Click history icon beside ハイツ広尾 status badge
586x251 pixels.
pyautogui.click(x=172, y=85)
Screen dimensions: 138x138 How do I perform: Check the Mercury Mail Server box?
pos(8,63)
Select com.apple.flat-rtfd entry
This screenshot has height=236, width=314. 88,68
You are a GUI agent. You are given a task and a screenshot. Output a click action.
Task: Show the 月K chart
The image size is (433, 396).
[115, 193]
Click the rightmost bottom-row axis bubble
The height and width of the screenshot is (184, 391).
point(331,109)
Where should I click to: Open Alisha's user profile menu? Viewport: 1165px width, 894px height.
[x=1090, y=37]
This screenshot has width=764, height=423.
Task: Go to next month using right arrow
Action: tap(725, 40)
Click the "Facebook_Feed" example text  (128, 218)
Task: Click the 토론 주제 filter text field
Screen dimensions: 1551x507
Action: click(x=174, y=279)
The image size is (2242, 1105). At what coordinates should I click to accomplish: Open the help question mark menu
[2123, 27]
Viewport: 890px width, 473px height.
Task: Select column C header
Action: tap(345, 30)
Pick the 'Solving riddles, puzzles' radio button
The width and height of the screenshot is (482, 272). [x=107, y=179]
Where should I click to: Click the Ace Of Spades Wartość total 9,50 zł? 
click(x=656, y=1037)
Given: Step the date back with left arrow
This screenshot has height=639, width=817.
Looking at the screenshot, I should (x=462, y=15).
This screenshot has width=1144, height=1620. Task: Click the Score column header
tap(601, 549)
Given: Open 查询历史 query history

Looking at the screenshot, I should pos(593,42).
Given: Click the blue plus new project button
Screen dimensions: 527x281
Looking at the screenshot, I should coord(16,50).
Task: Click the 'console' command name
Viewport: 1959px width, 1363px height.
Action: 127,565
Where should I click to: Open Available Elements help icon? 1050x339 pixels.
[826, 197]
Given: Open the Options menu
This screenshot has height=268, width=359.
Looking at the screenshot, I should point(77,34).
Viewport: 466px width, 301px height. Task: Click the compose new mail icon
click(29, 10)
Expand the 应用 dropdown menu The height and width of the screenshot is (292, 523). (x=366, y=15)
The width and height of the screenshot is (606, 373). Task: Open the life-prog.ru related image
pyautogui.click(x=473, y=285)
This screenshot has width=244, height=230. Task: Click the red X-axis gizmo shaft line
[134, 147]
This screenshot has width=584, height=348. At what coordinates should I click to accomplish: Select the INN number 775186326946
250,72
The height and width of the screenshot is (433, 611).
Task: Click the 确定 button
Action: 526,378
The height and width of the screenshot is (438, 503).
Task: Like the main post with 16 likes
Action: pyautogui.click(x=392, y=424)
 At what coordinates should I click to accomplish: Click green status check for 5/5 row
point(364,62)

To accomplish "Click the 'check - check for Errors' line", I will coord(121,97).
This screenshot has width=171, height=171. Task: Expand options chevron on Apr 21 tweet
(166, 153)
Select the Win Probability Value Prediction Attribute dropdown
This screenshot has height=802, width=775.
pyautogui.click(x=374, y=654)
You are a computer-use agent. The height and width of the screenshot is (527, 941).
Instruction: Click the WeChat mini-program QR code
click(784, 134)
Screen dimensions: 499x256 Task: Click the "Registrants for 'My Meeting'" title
□ □ □
Restate every line of the data above exactly as it was written.

EXERCISE OUTPUT>
Click history icon beside ハイツ広尾 status badge
586x251 pixels.
pyautogui.click(x=172, y=85)
Screen dimensions: 138x138 How do I perform: Check the Mercury Mail Server box?
pos(8,63)
Select com.apple.flat-rtfd entry
This screenshot has height=236, width=314. 88,68
You are a GUI agent. You are given a task and a screenshot. Output a click action.
Task: Show the 月K chart
The image size is (433, 396).
[115, 193]
Click the rightmost bottom-row axis bubble
The height and width of the screenshot is (184, 391).
point(331,109)
Where should I click to: Open Alisha's user profile menu? Viewport: 1165px width, 894px height.
[x=1090, y=37]
This screenshot has width=764, height=423.
Task: Go to next month using right arrow
Action: tap(725, 40)
Click the "Facebook_Feed" example text  (128, 218)
Task: Click the 토론 주제 filter text field
Screen dimensions: 1551x507
Action: click(x=174, y=279)
The image size is (2242, 1105). At what coordinates should I click to accomplish: Open the help question mark menu
[2123, 27]
Viewport: 890px width, 473px height.
Task: Select column C header
Action: tap(345, 30)
Pick the 'Solving riddles, puzzles' radio button
The width and height of the screenshot is (482, 272). [x=107, y=179]
Where should I click to: Click the Ace Of Spades Wartość total 9,50 zł? 
click(x=656, y=1037)
Given: Step the date back with left arrow
This screenshot has height=639, width=817.
Looking at the screenshot, I should (x=462, y=15).
This screenshot has width=1144, height=1620. Task: Click the Score column header
tap(601, 549)
Given: Open 查询历史 query history

Looking at the screenshot, I should pos(593,42).
Given: Click the blue plus new project button
Screen dimensions: 527x281
Looking at the screenshot, I should coord(16,50).
Task: Click the 'console' command name
Viewport: 1959px width, 1363px height.
Action: 127,565
Where should I click to: Open Available Elements help icon? 1050x339 pixels.
[826, 197]
Given: Open the Options menu
This screenshot has height=268, width=359.
Looking at the screenshot, I should point(77,34).
Viewport: 466px width, 301px height. Task: Click the compose new mail icon
click(29, 10)
Expand the 应用 dropdown menu The height and width of the screenshot is (292, 523). (x=366, y=15)
The width and height of the screenshot is (606, 373). Task: Open the life-prog.ru related image
pyautogui.click(x=473, y=285)
This screenshot has width=244, height=230. Task: Click the red X-axis gizmo shaft line
[134, 147]
This screenshot has width=584, height=348. At what coordinates should I click to accomplish: Select the INN number 775186326946
250,72
The height and width of the screenshot is (433, 611).
Task: Click the 确定 button
Action: 526,378
The height and width of the screenshot is (438, 503).
Task: Like the main post with 16 likes
Action: pyautogui.click(x=392, y=424)
 At what coordinates should I click to accomplish: Click green status check for 5/5 row
point(364,62)

To accomplish "Click the 'check - check for Errors' line", I will coord(121,97).
This screenshot has width=171, height=171. Task: Expand options chevron on Apr 21 tweet
(166, 153)
Select the Win Probability Value Prediction Attribute dropdown
This screenshot has height=802, width=775.
pyautogui.click(x=374, y=654)
You are a computer-use agent. The height and width of the screenshot is (527, 941).
Instruction: Click the WeChat mini-program QR code
click(784, 134)
Screen dimensions: 499x256 Task: Click the "Registrants for 'My Meeting'" title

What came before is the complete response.